Inhibiting tetramer formation results in weaker aggregation propensity. A, far-UV wavelength scans at 10 °C increments, from 20 to 90 °C. The black spectra represent scans taken at 20 °C, after the sample had been heated to 90 °C. Brpt5.5 WT shows significant change in the Brpt5.5 CD signal at 40 °C in the presence of Zn²⁺ (specifically ∼225 nm), whereas the 5xH85A mutant does not show this behavior. B examines the turbidity of Brpt5.5 WT (black circles) or 5xH85A (red circles) upon Zn²⁺ additions. Data points plotted are averages from three replicate experiments, with error bars showing S.D. C and D, the R_h measured by DLS (black circles) overlaid with CD data collected at a single wavelength (red circles; wavelength specified on the right y axis). DLS data points are averages from triplicate measurements at each temperature during a single experiment. DLS error bars show ± 1 S.D., whereas CD error bars are the error reported by the instrument. The DLS data sets presented are representative of three experiments performed at 0.5–1 mg/ml in 3.50 mm ZnCl₂, whereas CD data sets shown are representative of at least two experiments performed at 0.5–1 mg/ml with 3.50 mm ZnCl₂ or 5 mm ZnCl₂.

Figure 8.

Models of tandem B-repeat reversible assembly. Each B-repeat can be described as “Consensus” (purple and gray) or “Variant” (blue and white) according to Shelton et al. (13).
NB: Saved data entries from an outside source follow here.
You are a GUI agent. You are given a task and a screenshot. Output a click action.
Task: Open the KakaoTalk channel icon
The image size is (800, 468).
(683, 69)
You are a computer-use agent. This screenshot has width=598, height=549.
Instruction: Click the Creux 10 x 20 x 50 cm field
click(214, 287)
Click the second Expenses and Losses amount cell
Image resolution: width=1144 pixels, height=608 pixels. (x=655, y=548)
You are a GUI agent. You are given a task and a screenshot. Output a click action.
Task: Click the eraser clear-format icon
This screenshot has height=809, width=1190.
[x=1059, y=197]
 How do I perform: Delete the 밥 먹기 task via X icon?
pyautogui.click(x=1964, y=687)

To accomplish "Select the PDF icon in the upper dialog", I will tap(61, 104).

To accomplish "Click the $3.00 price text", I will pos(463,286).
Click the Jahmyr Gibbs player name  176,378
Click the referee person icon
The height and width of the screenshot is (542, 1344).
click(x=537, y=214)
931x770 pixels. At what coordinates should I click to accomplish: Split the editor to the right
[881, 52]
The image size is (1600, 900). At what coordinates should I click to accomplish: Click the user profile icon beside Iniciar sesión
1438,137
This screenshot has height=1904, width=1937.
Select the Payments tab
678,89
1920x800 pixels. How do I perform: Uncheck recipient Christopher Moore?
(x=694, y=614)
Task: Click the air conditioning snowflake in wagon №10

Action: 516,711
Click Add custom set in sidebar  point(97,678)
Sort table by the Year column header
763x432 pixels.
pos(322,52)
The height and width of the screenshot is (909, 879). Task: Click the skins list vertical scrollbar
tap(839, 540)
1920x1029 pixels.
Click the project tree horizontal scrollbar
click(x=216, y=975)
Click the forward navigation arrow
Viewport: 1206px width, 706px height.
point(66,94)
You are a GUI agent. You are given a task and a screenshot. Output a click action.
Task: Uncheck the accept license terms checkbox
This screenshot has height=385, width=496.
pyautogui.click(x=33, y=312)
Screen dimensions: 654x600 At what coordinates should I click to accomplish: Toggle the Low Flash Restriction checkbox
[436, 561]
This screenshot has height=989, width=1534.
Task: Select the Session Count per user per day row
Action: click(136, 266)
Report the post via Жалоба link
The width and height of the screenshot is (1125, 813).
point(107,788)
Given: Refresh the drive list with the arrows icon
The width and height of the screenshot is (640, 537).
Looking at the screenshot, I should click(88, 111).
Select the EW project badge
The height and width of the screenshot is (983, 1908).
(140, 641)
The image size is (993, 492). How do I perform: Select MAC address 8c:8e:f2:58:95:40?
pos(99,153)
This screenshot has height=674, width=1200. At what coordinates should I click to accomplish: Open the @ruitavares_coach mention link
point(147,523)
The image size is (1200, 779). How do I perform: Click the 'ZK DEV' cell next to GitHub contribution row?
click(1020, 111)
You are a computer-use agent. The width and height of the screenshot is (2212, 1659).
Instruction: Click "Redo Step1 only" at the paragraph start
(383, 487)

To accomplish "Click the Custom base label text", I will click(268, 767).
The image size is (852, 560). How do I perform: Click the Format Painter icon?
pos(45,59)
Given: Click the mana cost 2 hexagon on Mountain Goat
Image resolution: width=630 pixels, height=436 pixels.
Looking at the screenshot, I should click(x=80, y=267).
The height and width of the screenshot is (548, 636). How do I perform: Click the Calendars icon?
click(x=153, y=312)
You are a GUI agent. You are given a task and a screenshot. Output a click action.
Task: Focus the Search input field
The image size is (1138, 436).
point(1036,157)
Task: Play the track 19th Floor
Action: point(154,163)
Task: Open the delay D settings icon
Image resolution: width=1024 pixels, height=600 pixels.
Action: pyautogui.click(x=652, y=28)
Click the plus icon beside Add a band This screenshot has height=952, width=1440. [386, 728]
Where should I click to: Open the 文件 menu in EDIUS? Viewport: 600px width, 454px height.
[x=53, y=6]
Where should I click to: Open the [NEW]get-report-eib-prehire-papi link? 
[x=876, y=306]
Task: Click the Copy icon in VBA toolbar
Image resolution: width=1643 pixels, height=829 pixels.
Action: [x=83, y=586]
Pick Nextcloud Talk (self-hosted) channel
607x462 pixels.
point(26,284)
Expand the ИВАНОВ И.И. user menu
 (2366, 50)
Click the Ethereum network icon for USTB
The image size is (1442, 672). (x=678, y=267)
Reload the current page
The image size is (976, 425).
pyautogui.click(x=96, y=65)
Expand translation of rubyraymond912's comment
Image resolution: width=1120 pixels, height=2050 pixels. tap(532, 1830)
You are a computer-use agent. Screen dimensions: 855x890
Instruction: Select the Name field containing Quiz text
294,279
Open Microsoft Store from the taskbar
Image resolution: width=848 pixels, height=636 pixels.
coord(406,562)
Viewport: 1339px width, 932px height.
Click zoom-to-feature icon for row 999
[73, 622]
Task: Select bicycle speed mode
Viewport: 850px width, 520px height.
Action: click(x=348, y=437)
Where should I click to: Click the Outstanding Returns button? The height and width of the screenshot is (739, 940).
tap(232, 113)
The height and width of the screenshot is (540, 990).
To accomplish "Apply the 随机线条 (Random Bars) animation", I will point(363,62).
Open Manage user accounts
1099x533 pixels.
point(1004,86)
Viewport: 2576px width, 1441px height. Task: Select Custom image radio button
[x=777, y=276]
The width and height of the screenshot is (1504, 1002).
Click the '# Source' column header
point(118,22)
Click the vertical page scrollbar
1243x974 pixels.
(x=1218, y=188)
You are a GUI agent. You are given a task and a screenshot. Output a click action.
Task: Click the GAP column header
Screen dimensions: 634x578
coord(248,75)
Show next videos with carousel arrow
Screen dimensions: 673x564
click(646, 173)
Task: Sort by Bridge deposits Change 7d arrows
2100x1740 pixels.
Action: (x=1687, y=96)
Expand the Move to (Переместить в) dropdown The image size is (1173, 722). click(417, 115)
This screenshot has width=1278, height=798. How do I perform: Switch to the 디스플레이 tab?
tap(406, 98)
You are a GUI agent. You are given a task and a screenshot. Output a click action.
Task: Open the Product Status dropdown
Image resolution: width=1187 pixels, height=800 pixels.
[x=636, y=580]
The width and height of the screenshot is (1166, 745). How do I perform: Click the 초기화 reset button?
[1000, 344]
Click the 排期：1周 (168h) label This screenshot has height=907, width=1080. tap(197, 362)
Brpt5.5 contains one variant and four consensus B-repeats, in addition to the C-terminal half-repeat cap. Consensus B-repeats form high-affinity contacts with one another in the presence of Zn²⁺, whereas variant B-repeats form low-affinity contacts. The C-terminal half-repeat is a G5 domain that behaves similarly to the G5 domain in consensus B-repeats. Based on the results of this study, we can eliminate several models of assembly based on biophysical data. However, we will require additional data to distinguish between the side-by-side tetramer configurations.